A column about Kevin Rudd
Here Labor goes again. It's about a year before the election, or maybe even less if John Howard's feeling malevolent. They should be riding high in the polls on a wave of dissatisfaction about WorkChoices, interest rates and Iraq, the latter of which disasters has just carried their American equivalent to a comprehensive victory in the midterm election. And yet they're stuck with a leader who simply cannot land a decent punch on a man who's had their measure for over a decade.
The solution being promoted by several malcontents in the Party? Kevin Rudd. Why don't they just save everyone a whole lot of money and effort and just concede the next election already?
They did this last time, of course. Simon Crean wasn't getting anywhere, so they dumped him for Mark Latham. Who didn't have much of a profile or senior shadow ministerial experience, and was primarily famous for breaking a taxi driver's arm. And guess what? The electorate was just as scared of him as any cabbie. So in 2004, the Liberals didn't have to create a bogeyman on board the Tampa, or throwing children overboard. They found one on Labor's frontbench.
Terrified, Labor retreated to Kim Beazley, a man whose only positive quality was that people knew who he was – but only because they’d opted not to elect him twice previously. A decision they evidently don’t have much interest in changing next time around. In a truly timid leadership decision, they essentially elected to hope the Coalition would self-destruct, or run Costello, or most likely both. And guess what? The man who beat Beazley twice decided he had a three-peat in him, and no-one seriously believes he won't do it.
So. Kevin Rudd. I hope I make the extent of my scepticism perfectly clear when I say that he's no Mark Latham. I'd always thought, possibly foolishly, that the electorate might have warmed to the flawed Fury from Werriwa, if he'd had substantially more time and better health. There was a period six months before the election when he was creaming Howard like Beazley never could. But now the ALP desperadoes want to try and beat John Howard, the battlers' friend, with a guy who comes over like the guy who was just a little bit too keen about being a school prefect.
We had guys like Kevin Rudd at my school. Sure, they did well in the HSC, but they never won a popularity contest. And I went to a school for nerds. Other educational institutions would have flushed Rudd's head repeatedly down a toilet.

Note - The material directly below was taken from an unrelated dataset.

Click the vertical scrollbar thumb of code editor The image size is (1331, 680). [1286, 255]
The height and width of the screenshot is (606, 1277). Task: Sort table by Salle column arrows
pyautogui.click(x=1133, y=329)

Admittedly, Rudd has intellectual talent like no-one in the ALP since Gareth Evans. (And knows it.) If politics was a pure meritocracy, he'd have been Foreign Minister for years already. I’d probably back someone that smart to figure out how to make the electorate like him, given a few years to take the know-it-all edge off him. But not now. Not with only a year. No way.
Labor's made its bed, and now it must lie in it. That bed is Beazley. And it means that after the next election they'll have to dust themselves off after an incredible fifth straight loss to John Howard, and then make either Rudd or Gillard leader. I have enormous faith in the competence of either of them – though I'd prefer Gillard, for the relative lack of smugness if nothing else. But they need time to win over the electorate.
So all I want to hear at this point is Kevin Rudd saying he won't contest the leadership before the election. Heck, he can say it in Mandarin for all I care. But he needs to learn that his ability to do that isn't going to win him any votes. And until he does, they may as well stick with Kim Beazley. With his steady hand on the helm, they will highly likely go nowhere. But as the last election showed Labor, it's possible to do even worse than go nowhere.